Marcar, currently CIO for Deutsche’s investment bank, starts September 5. He began his career at JPMorgan and previously spent seven years at Natwest between 2007 and 2014, including as CIO, Markets.
The new Natwest Group CIO will sit on the bank’s Executive Committee and report directly to CEO Alison Rose.
He said: “It’s a tremendous privilege to be joining NatWest Group at such an important time for the bank and its customers. The bank has an ambitious strategy built on one clear purpose; championing potential, helping people, families, and businesses to thrive. And I look forward to focusing on how technology can help.”
Natwest is the largest business bank in the UK as well as a major retail bank.

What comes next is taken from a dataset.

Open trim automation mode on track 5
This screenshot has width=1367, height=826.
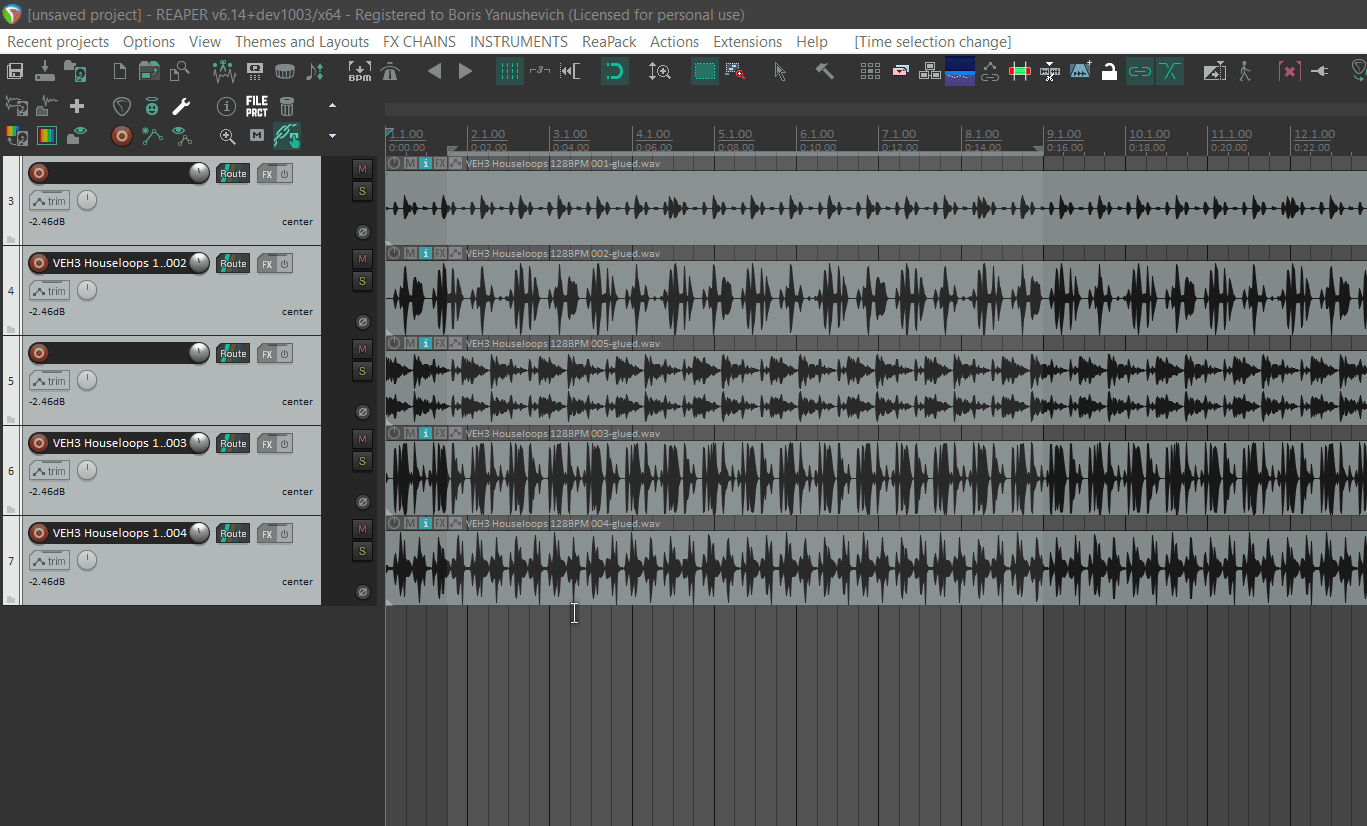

It is currently in the second year of a £3 billion investment program, most of which is being invested in data, digitalization and technology.
CEO Rose said on the bank’s most recent earnings call that the benefits of that investment were “increasingly clear”, claiming that “ almost 90% of retail customer needs are met digitally” with improved customer journeys resulting a sharp improvement in Net Promoter Scores: retail is at 17, up from four in 2019.
Natwest digital transformation
The Natwest digital transformation efforts that Marcar will ultimately oversee include significant investment in improved data tools that are allowing the bank to improve personalised messaging. As of June 2022 it had seen 2.3 million personalised prompts acted upon by customers in 2022 to date versus 1.4 million in FY2021.
As Chief Data and Analytics Officer Zachary Anderson noted in a June 2022 investor presentation: “At NatWest, we have a unique data asset. In the breadth and depth of our customers, and as a result, their data.
“We are a leading UK bank serving 19 million customers across every region of the UK [and…] process one in four of all UK payments, giving us a huge scale advantage when it comes to data and understanding our customers. In the Data Warehouse that I run, we’re adding over 750 million financial transactions a month and that includes over 100,000 different unique data attributes from 200 data sources, across 68 million accounts.”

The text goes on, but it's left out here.